Examine each line of the data, and copy the ones containing "computer".

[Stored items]
◆ ◆ ◆ ◆ ◆
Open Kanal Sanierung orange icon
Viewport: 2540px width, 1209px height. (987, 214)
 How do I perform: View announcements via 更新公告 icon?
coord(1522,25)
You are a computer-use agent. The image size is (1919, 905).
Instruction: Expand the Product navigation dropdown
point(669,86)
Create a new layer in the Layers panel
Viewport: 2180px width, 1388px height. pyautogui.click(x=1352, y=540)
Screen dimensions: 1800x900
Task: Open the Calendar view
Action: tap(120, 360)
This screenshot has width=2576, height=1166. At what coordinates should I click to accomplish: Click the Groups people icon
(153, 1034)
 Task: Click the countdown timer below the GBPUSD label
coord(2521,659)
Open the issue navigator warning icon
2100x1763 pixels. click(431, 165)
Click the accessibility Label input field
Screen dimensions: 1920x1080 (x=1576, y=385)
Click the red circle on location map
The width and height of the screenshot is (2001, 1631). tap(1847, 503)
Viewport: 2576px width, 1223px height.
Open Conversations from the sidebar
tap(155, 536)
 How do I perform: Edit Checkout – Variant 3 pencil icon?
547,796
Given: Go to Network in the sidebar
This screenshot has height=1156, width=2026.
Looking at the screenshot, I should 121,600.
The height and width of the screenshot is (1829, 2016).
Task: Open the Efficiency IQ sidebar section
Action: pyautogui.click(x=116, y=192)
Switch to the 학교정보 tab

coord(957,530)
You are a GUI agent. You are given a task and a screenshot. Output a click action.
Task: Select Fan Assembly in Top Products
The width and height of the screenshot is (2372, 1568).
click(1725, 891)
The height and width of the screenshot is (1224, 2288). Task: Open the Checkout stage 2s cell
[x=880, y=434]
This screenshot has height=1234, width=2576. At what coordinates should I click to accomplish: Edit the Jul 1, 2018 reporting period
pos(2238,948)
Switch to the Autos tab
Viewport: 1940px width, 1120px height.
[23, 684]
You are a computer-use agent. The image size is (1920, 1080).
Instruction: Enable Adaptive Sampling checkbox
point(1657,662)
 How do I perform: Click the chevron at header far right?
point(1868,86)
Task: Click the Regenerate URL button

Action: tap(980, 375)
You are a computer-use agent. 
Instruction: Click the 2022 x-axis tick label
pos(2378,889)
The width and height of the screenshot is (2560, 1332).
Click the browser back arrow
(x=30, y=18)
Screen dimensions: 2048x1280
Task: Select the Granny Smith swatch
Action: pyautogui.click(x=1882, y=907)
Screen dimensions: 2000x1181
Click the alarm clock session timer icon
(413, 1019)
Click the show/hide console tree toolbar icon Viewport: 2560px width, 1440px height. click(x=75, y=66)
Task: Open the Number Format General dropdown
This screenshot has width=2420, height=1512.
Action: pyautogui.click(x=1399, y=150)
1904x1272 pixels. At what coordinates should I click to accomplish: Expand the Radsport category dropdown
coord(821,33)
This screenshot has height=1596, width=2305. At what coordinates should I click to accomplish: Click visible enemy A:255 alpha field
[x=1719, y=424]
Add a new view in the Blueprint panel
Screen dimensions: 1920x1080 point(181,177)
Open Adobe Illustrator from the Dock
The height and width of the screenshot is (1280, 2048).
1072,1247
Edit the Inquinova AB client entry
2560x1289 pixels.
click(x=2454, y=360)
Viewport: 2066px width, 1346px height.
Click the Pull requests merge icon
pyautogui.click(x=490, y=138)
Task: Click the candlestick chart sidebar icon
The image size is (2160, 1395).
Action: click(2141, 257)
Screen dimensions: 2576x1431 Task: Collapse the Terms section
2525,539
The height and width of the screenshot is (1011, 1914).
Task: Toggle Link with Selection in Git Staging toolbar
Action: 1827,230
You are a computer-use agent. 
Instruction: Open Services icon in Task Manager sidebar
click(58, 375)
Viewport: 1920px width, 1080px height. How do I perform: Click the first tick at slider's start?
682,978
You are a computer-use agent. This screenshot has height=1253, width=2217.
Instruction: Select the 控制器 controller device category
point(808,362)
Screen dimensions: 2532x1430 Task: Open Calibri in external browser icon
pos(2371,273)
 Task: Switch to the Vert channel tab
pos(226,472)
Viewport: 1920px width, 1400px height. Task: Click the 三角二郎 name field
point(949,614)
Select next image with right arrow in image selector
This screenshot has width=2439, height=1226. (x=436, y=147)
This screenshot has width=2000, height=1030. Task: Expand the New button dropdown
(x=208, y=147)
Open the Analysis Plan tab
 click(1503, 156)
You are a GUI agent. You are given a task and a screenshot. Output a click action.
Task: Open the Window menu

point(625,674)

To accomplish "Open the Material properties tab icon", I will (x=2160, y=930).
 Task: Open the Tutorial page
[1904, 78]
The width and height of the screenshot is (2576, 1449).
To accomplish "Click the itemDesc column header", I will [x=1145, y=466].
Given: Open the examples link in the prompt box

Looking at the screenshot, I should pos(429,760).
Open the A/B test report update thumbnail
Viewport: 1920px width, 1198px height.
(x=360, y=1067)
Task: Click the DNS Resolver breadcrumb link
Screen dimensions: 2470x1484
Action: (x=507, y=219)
◆ ◆ ◆ ◆ ◆
RESPONSE ▸
You are a computer-use agent. The image size is (1919, 905).
You are a computer-use agent. The image size is (1920, 1080).
You are a computer-use agent. 
You are a computer-use agent. 
You are a computer-use agent. This screenshot has height=1253, width=2217.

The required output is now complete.